Pochmann ocupa atualmente a Secretaria do Trabalho da Prefeitura de São Paulo. Ele é um daqueles economistas que descobrem os números que os governos preferem deixar na sombra. Enlouqueceu o tucanato quando mostrou que, depois da Índia, o Brasil era o país com o maior número absoluto de desempregados no mundo. Era uma vinheta, pois estava implícita a relatividade do tamanho da população. Hoje são os tucanos que enlouquecem os petistas, pois ninguém tira do governo de Lula o vice-campeonato mundial de desemprego por pelo menos dois anos.
Algum dia, Lula decidirá se acaba com o terceiro mandato de FFFHHH. Ele pode decidir encerrar o triste período da história nacional que abriu seu alçapão nos anos 80 e levou uma geração de brasileiros para o andar de baixo. Essa é a verdadeira herança maldita. Infelizmente, o PT federal resolveu se tornar parte dela. Pena, porque algum dia vai herdar a própria maldição.
O desemprego é apenas parte do estratagema maldito. Entre 1950 e 1980, no ciclo da jaca, a participação do trabalho na renda nacional ia a 55% do PIB.
Em 1980, caiu para 50%. Hoje, ela está em 36%. Já as rendas do capital, aquelas que a ekipekonômica ceva com seus juros, manteve-se em 45%. No ciclo do bonsai, torraram os bens da Viúva, destruíram a qualidade dos serviços públicos, agrediram a máquina do Estado e desmoralizaram seus servidores.

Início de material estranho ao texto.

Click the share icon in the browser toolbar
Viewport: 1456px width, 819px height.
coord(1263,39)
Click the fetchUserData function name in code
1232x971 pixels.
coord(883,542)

Mesmo assim, em 1992, o governo mordia 12% e, no ano passado, passou a morder 19% do PIB nacional. Divertidas essas ekipekonômicas: degradam os serviços, mas aumentam a mordida. Depois da privataria tucana, o governo prepara a terceirização (com garantia de retorno) dos seus serviços básicos. Chamam o truque de PPP (Parceria Público Privado, mas podem chamar também de Pilhagem do Patrimônio da Patuléia).
O PT foi levado ao poder porque o Brasil vivia essa crise de duas décadas. Se decidiu ser a própria crise, problema dele. Quem se dá bem numa situação dessas é o analfabeto. Consola-se com o desemprego dos diplomados e não se chateia lendo artigos como este.